* **TASK BRIEF**: Return the lines beginning at the one that contains "Where should I click to: Click" and running to the end of the records, exactly and with nothing else. Omit pictures.

════════════════

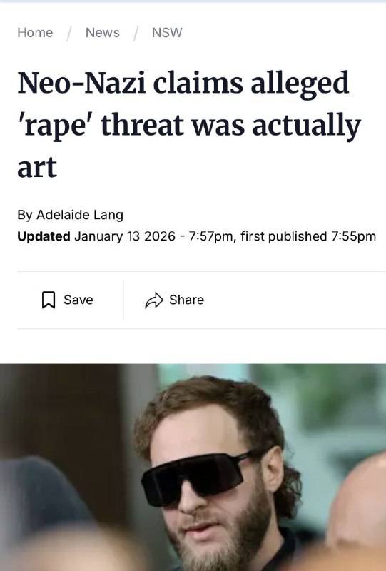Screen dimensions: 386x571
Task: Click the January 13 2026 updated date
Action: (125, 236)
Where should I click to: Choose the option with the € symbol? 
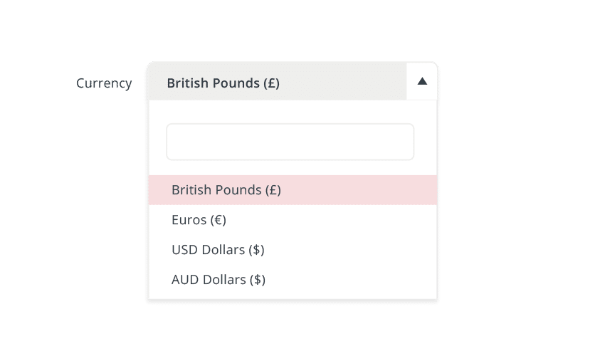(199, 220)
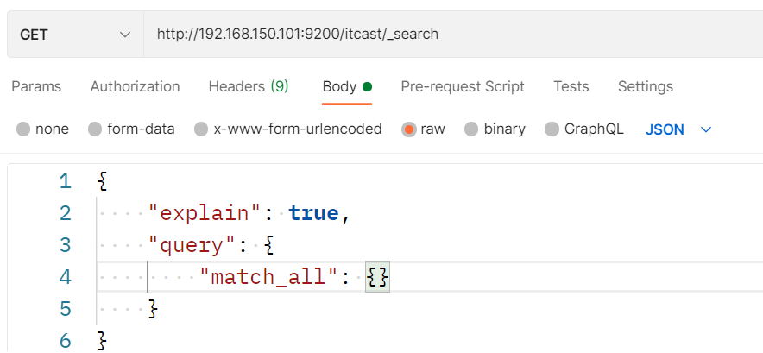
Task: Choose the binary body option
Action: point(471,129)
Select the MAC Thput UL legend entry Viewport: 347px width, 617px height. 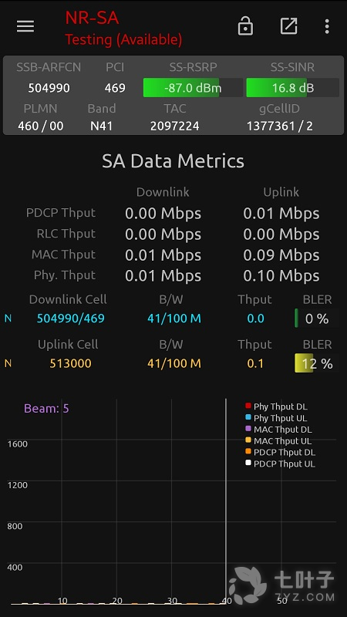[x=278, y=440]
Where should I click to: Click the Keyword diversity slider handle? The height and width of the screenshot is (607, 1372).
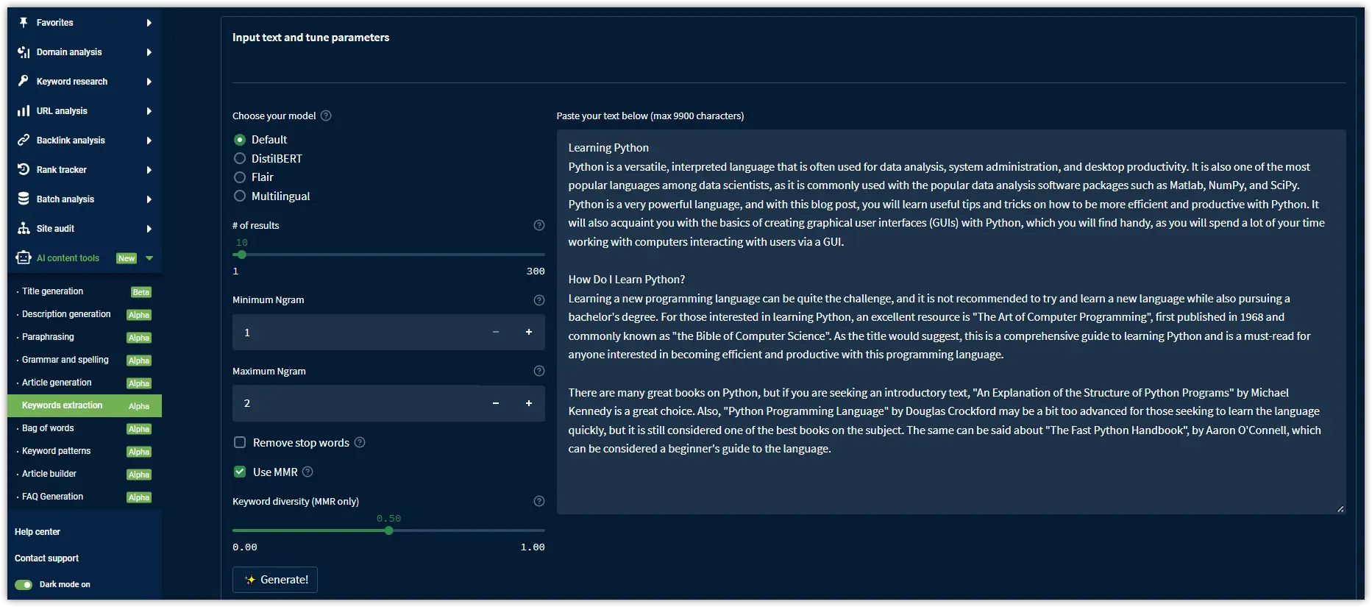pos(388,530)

════════════════

* **OUTPUT FOR THIS TASK**:
Where should I click to: Click the Keyword diversity slider handle? The height and width of the screenshot is (607, 1372).
pos(388,530)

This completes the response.